Pakistan’s misery continues

Pakistan heads to the polls for a general election with its economy in crisis, millions plunged into poverty, and its elite military establishment ensuring no fundamental change, as Michael Roberts explains

 

Pakistan has a general election today. It will decide on the next government of the world’s fifth-most populous nation and the governments of its four provinces — Punjab, Singh, Balochistan and Khyber Pakhtunkhwa. Around 128 million people can vote to pick 266 representatives to form the 16th parliament in a first-past-the-post system. They will also vote to elect the legislatures of the country’s four provinces.

In a country of 241 million people, two-thirds are below the age of 30. A citizen becomes eligible to vote at the age of 18. But only a little more than half of Pakistan’s electorate voted last time in the 2018 elections. The previous winner of the 2018 election was former star cricketer turned politician Imran Khan. He was ousted from office in a no-confidence vote in parliament in April 2022. Since then, he has been shot and injured and then locked up for up to 20 years on various charges of corruption and sedition. Thousands of his party members have been arrested and he has been banned from standing. But polls suggest that he would win this election, if the election were ‘fair’.
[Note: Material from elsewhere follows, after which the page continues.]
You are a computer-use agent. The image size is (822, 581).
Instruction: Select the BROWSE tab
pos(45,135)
No Pakistan Prime Minister has ever completed a full term. That’s because ever since the formation of the country, the military has been in control. It is the most powerful institution in the country with a huge 12.5% of the government budget going towards military spending. The military decide the needs of Pakistan’s elite.
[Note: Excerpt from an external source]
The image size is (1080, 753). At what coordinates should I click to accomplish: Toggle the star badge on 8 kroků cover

Khan fell out with the military when the latter decided to switch sides from leaning on the support of China against its main perceived enemy, India and from relying on Chinese credit to survive. The military switched back to the side of the Americans with bribes of money from Saudi Arabia and the UAE and because of the desperate need to get funds from the IMF, which Khan was reluctant to take because of austere conditions attached. “From a Washington perspective, anyone would be better than Khan,” said Michael Kugelman, the director of the South Asia Institute at the Wilson Center in Washington. In contrast, the likely winner of the election and the candidate backed by the military is perceived as “business-friendly and pro-America.”

The military don’t want to run the country directly, but they are making sure that they get a government that follows their interests. And this is the party of Nawaz Sharif, three-time former Prime Minister, who was previously ousted for corruption in 2017 and sentenced to 10 years imprisonment. In 2022 he returned to Pakistan with his corruption conviction swiftly quashed and his lifetime ban from politics overturned. His party and the military then ensured the removal of Khan. Sharif’s government is now trying to meet the demands of the IMF and the military to run the economy around.
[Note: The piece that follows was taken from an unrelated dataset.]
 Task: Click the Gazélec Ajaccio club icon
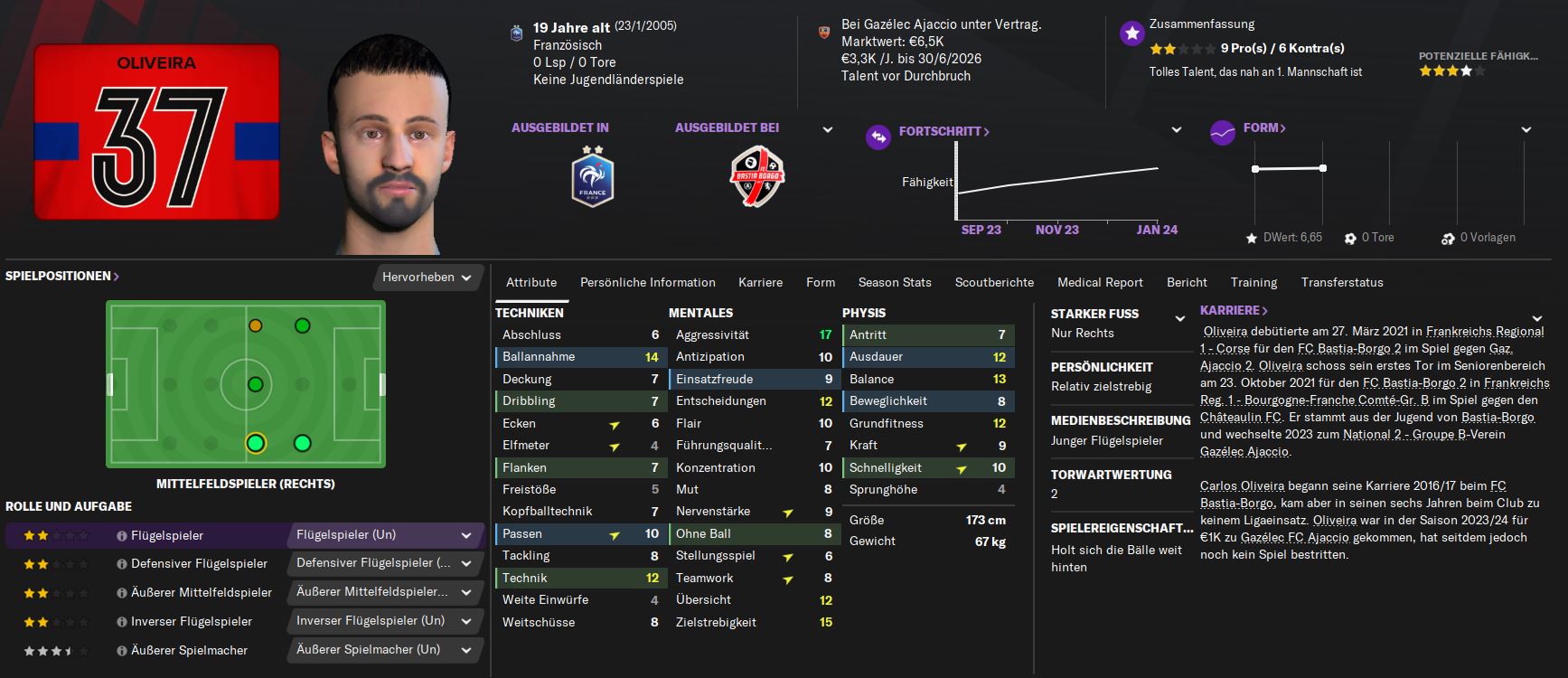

And Pakistan’s economy is in deep trouble and in recession. Major floods caused heavy damage to crops and livestock, and with 44% workers relying on agriculture, this has driven millions into deep poverty. Investment has collapsed. It has been estimated that Pakistan needs more than $16bn to recover from the disaster.

Pakistan’s per capita income and GDP growth are the lowest in the region, bar war-torn Afghanistan. Its unemployment and inflation rates are one of the highest in the region. The Human Development Index, which measures a country’s achievements through three basic dimensions – health, knowledge, and standards of living – placed Pakistan in the 161st position out of 185 countries in 2022. In other words, Pakistan is among the 25 countries with the lowest human development in the world.

Pakistan remains in the grip of a small group of landowners and business families. It is one of the most unequal countries in the world. Just 22 families control 66% of Pakistan’s industrial assets and the richest 20% consume seven times more than the poorest 20%. The top 1% of income earners have the same share of total personal income as the bottom 50% (15.7%) and the top 1% of wealth holders own 26% of all personal wealth while the bottom 50% of Pakistanis have just 4% (World Inequality Lab). Both the names Khan and Sharif mean ‘ruler’ or ‘noble’. Around 45% of all holders of office across Pakistan came from family ‘dynasties’, with their political direction decided by whom the military establishment selects. Most income held by the rich goes into real estate and financial assets (much of it spirited abroad).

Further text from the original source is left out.